- ABOUT THIS EXERCISE
Print, word for word, only the lines from the one with "Click the Save" down to the last line of the listing below; no pictures.

- INPUT FOR THIS TASK
+===+

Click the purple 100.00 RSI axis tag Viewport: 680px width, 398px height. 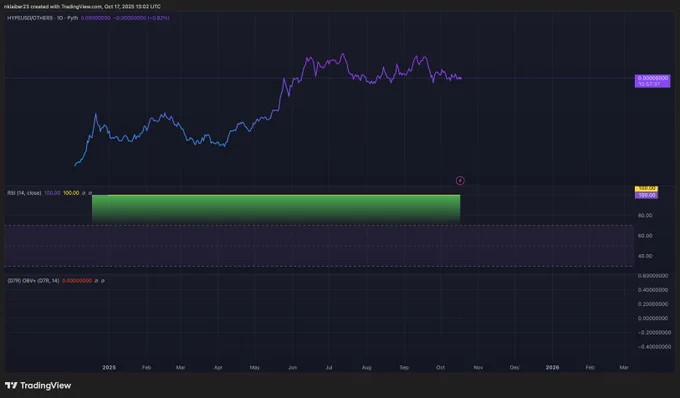tap(646, 196)
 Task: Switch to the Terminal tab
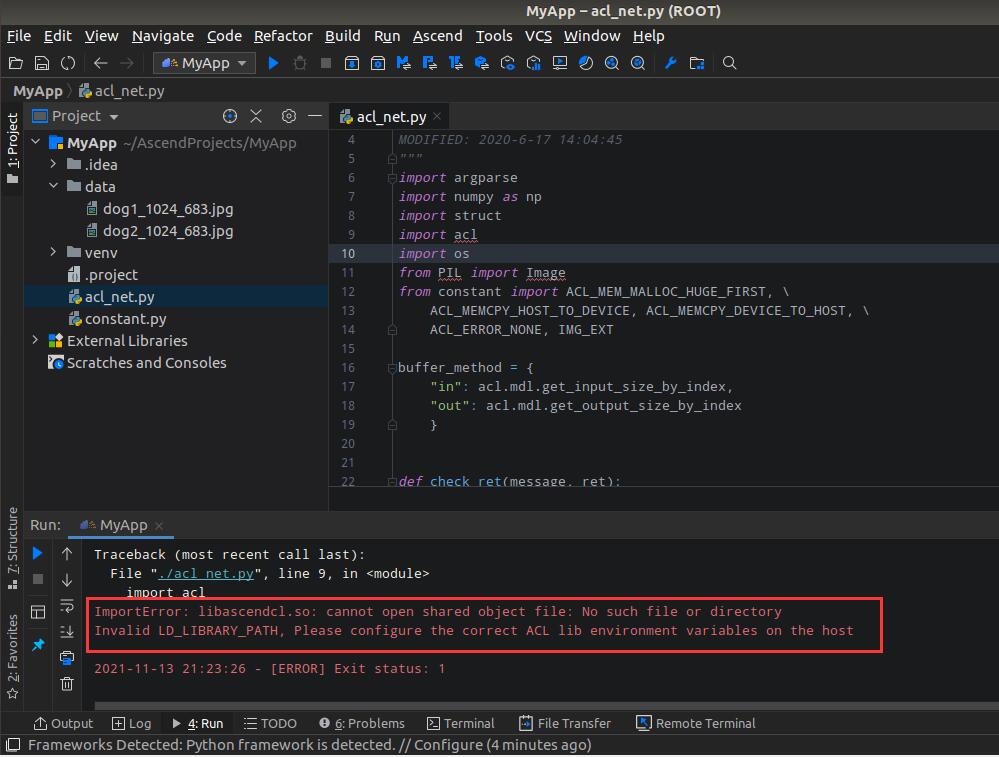(460, 723)
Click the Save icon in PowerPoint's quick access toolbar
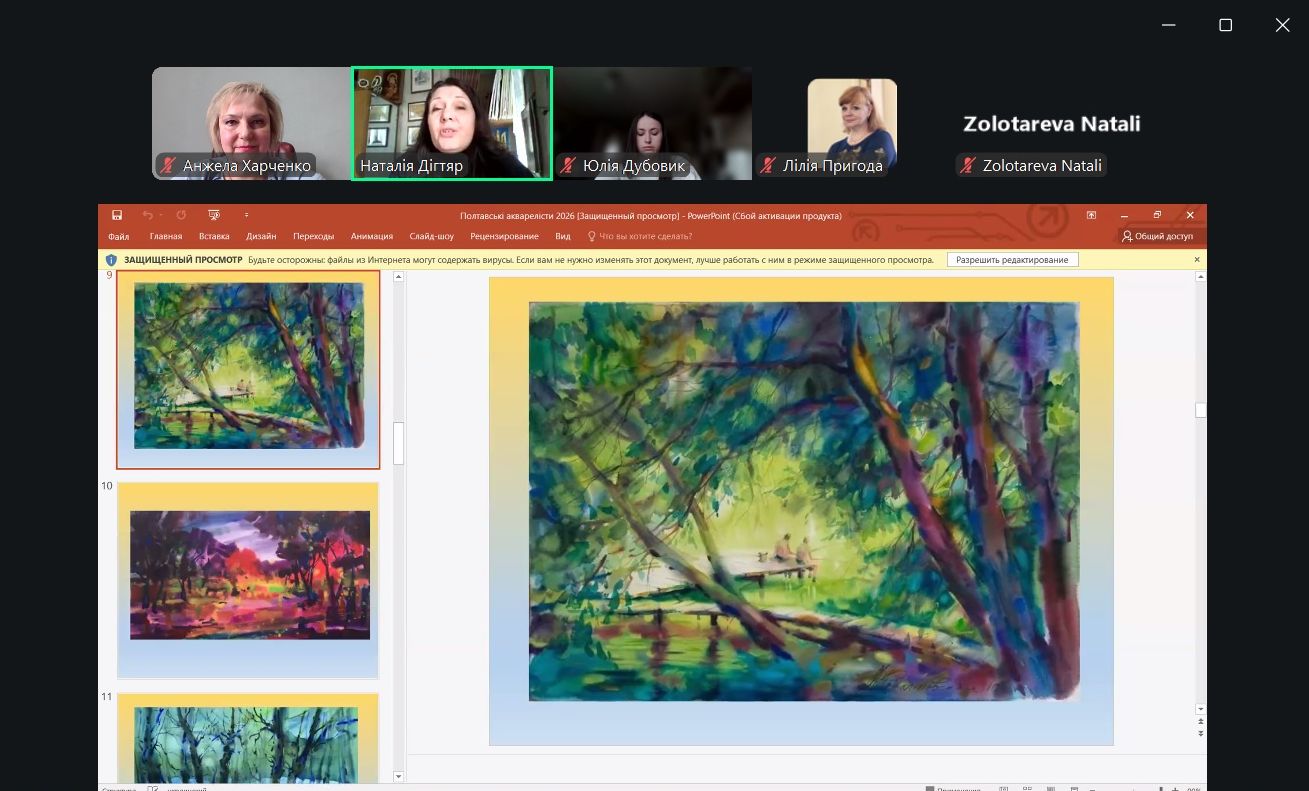 tap(117, 215)
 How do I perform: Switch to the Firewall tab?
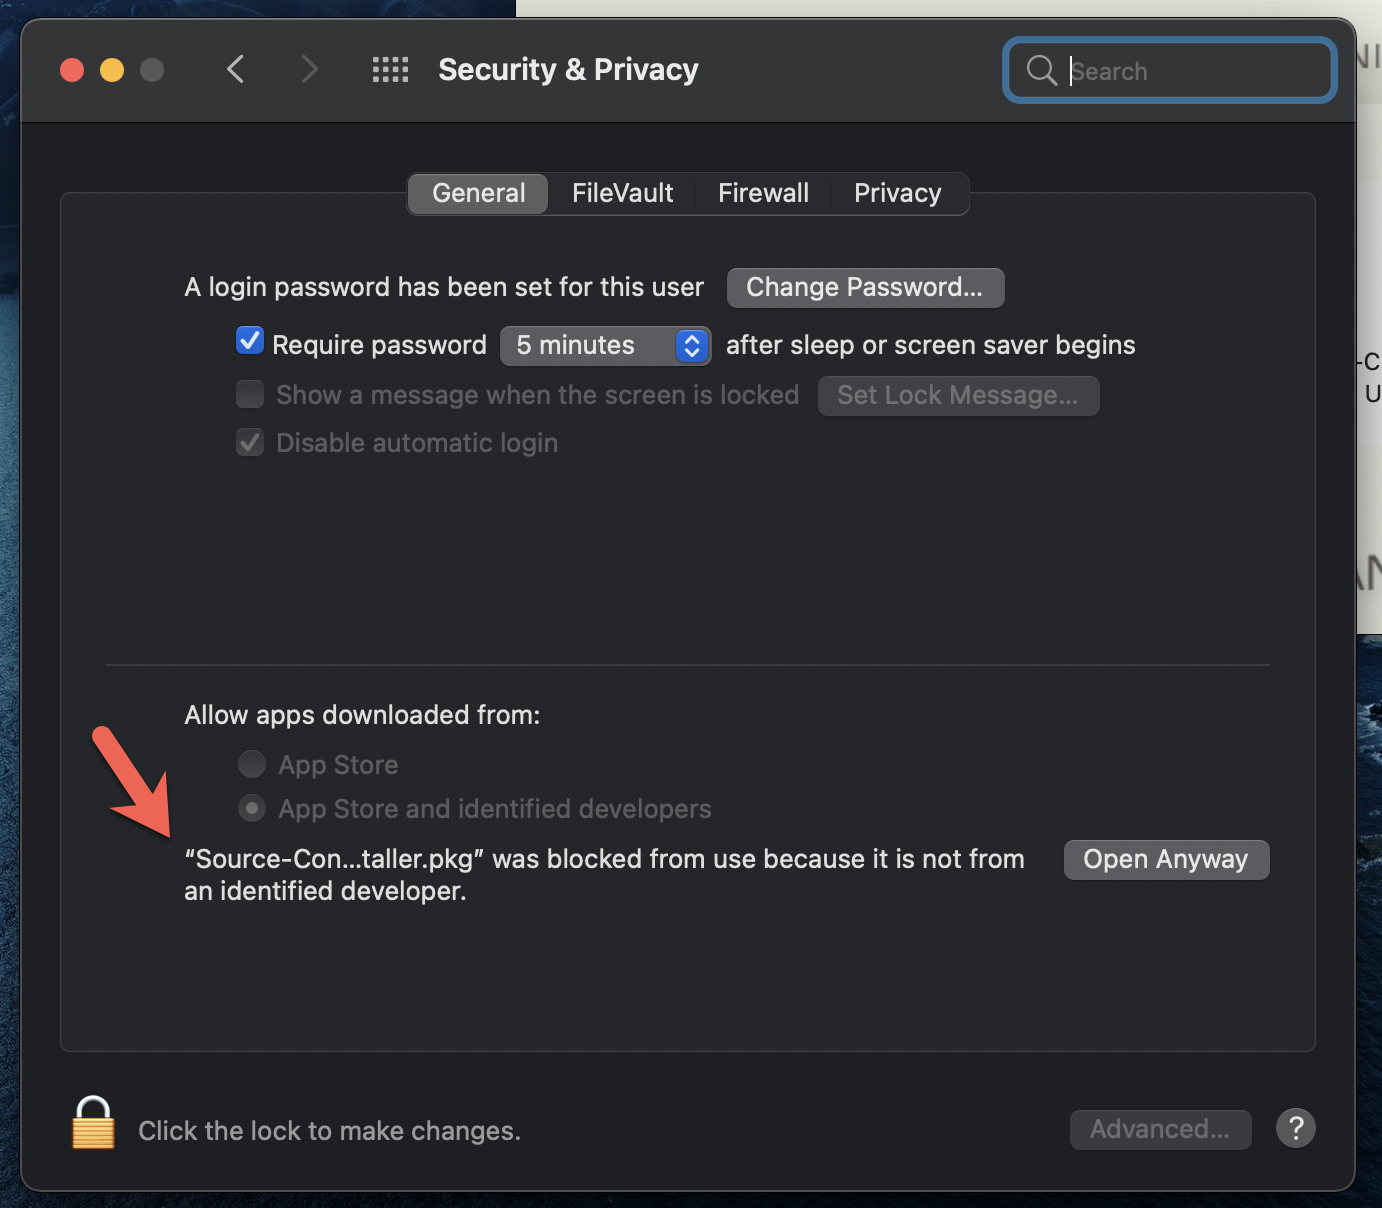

+===+

- OUTPUT BELOW
Click the Save icon in PowerPoint's quick access toolbar
 tap(117, 215)
 How do I perform: Switch to the Firewall tab?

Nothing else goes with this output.